-- 作業内容 --
1) トキソプラズマ研究の報告文によると、IRGB6欠損マウスは原虫感染に対してどのような性質を示しましたか。
2) トキソプラズマ研究の報告文から、「研究課題/領域番号 |」から「微生物病研究所, 助教 (90755266)」までの部分を、両端の語句を含めて一字一句変えずに再掲してください。

研究課題/領域番号 |
18KK0226
|
研究機関 | 大阪大学 |
研究代表者 |
山本 雅裕 大阪大学, 微生物病研究所, 教授 (00444521)
|
研究分担者 |
笹井 美和 大阪大学, 微生物病研究所, 准教授 (30631551)
馬 知秀 大阪大学, 微生物病研究所, 助教 (90755266)
|
研究期間 (年度) |
2018-10-09 – 2021-03-31
|
キーワード | トキソプラズマ / 中国株 / インターフェロン |
研究実績の概要 |
トキソプラズマ原虫は感染細胞内に「寄生胞」と呼ばれる病原体含有小胞を作り出す。慢性・潜伏感染するこれらの原虫を感染細胞内から排除するためには、宿主の細胞自律的免疫系がこの寄生胞膜を打ち破り原虫を殺傷する必要がある。我々は以前にインターフェロン(IFN)誘導性GTPaseであるGBPがトキソプラズマの感染細胞内での殺傷に重要であることを示した(Yamamoto et al. Immunity. 2012年;Sasai et al. Nature Immunol. 2017年)。今年度、新規のIFN誘導性GTPaseであるIRGB6の重要な役割を報告した (Lee et al. Life Sci. Alliance. 2020年)。IFN刺激した野生型細胞で観察される寄生胞膜の障害は、IRGB6欠損細胞では全く認められない。またIRGB6欠損細胞ではGBPの寄生胞膜への蓄積率が激減したことから、IRGB6はGBPよりもさらに上流で寄生胞膜を認識し破壊する分子であり、IRGB6欠損マウスは原虫感染に高感受性であった。以上のように、IRGB6はトキソプラズマ感染細胞で最初に寄生胞を破壊し原虫を殺傷し、個体レベルで生体防御応答を担う重要な宿主因子であることを明らかにした。また、トキソプラズマ感染によってT細胞からIFN-γが産生されるが、IFN-γをモニターできるレポーターマウスを作製し報告した(Nishiyama et al. Parasit Int. 2020年)。引き続き、まず、中国のトキソプラズマ及び、既に分離している日本産のトキソプラズマからゲノムDNAを抽出し、Covaris 断片化を行った後ライブラリ化し、ペアエンドシークエンスを行い、約100カバレッジのデータを取得した。得られた各ペアリードを、レファレンスゲノム上にマップし、系統樹を作成した。

データセットに収録されたデータ
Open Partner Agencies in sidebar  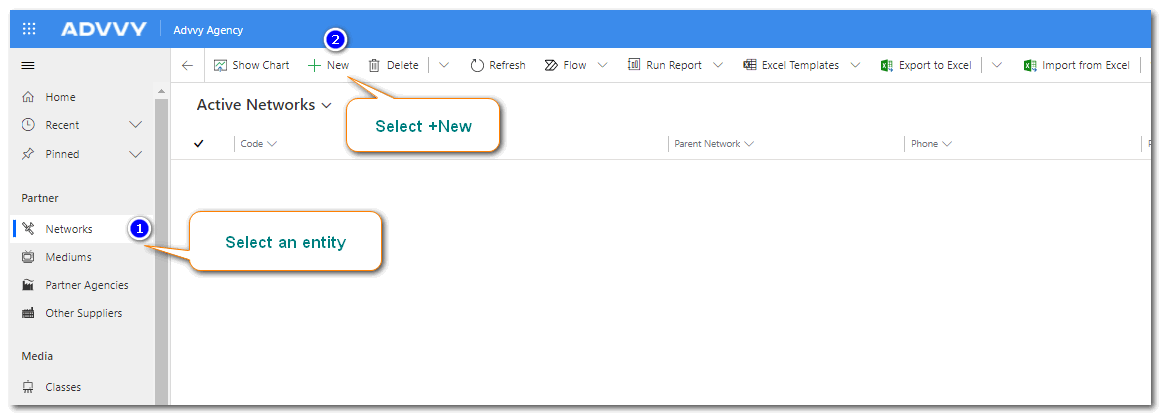pos(86,285)
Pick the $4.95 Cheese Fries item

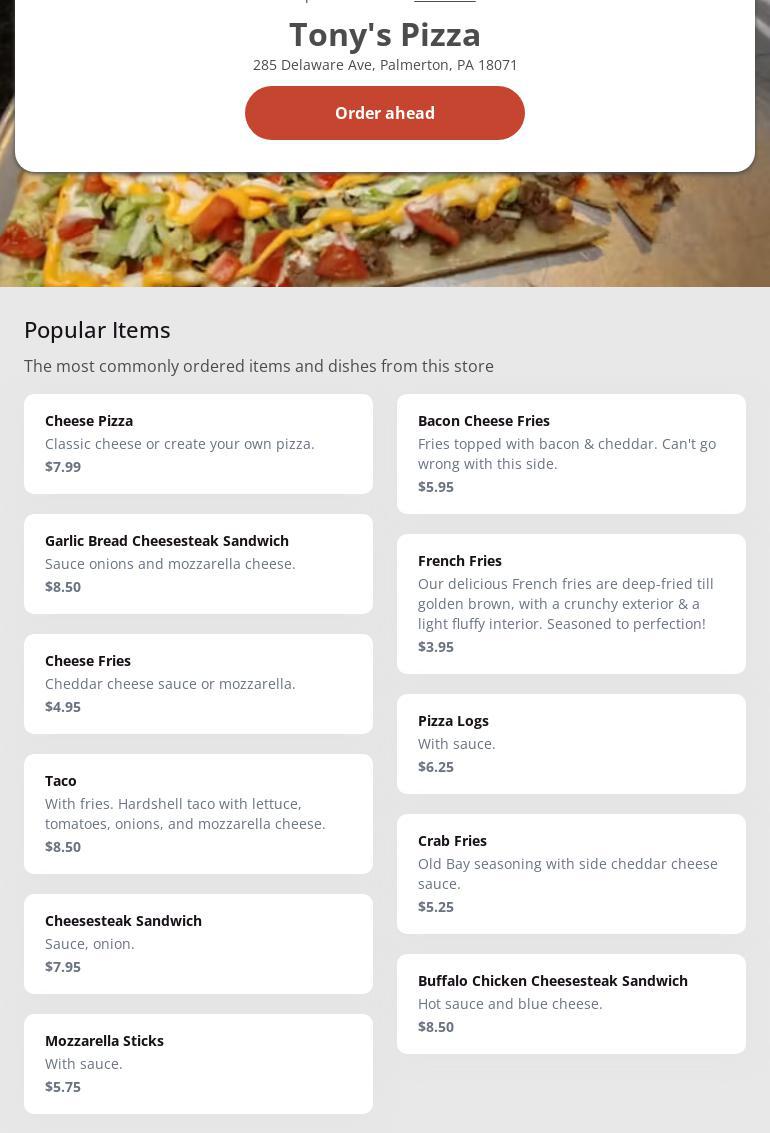[198, 683]
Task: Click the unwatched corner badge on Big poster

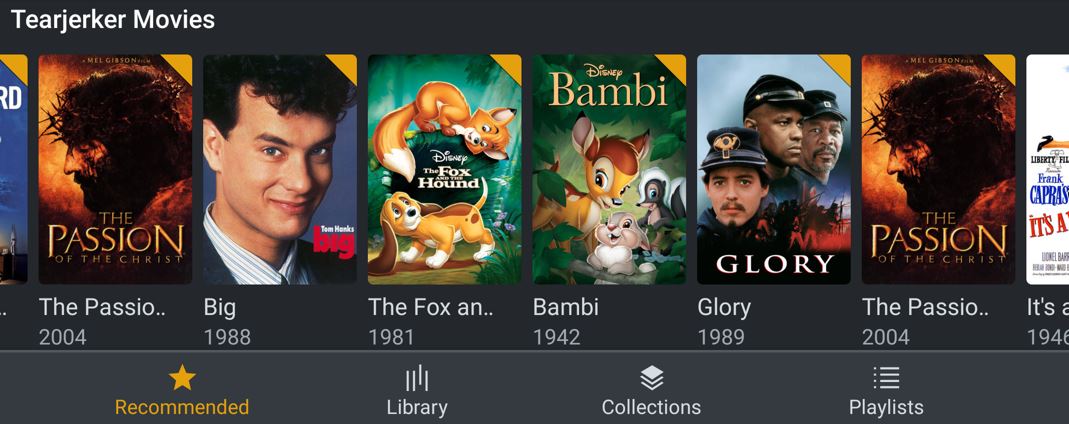Action: [346, 65]
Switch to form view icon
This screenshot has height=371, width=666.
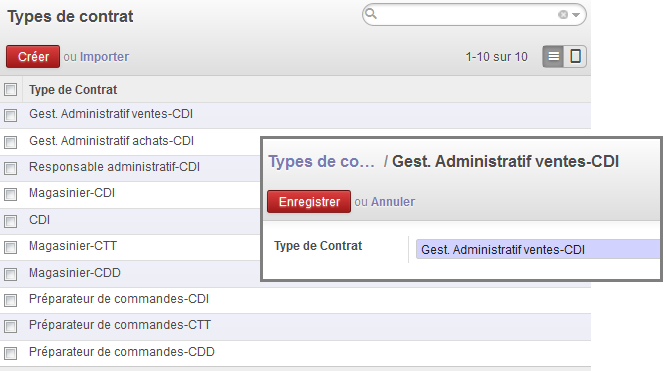pyautogui.click(x=575, y=57)
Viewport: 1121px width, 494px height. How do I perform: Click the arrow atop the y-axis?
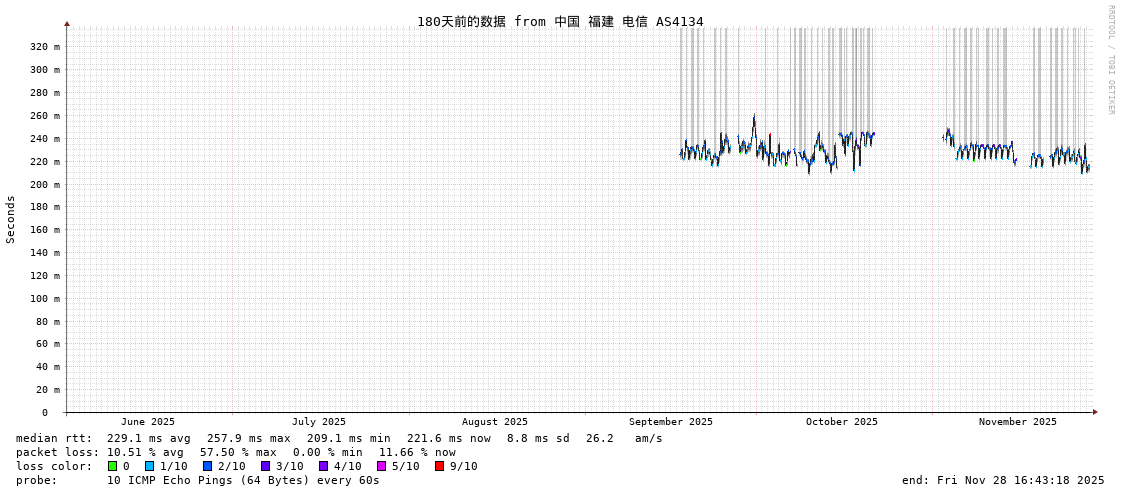(x=67, y=23)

-- 解答一覧 --
1) 原虫感染に高感受性でした。

2)
研究課題/領域番号 |
18KK0226
|
研究機関 | 大阪大学 |
研究代表者 |
山本 雅裕 大阪大学, 微生物病研究所, 教授 (00444521)
|
研究分担者 |
笹井 美和 大阪大学, 微生物病研究所, 准教授 (30631551)
馬 知秀 大阪大学, 微生物病研究所, 助教 (90755266)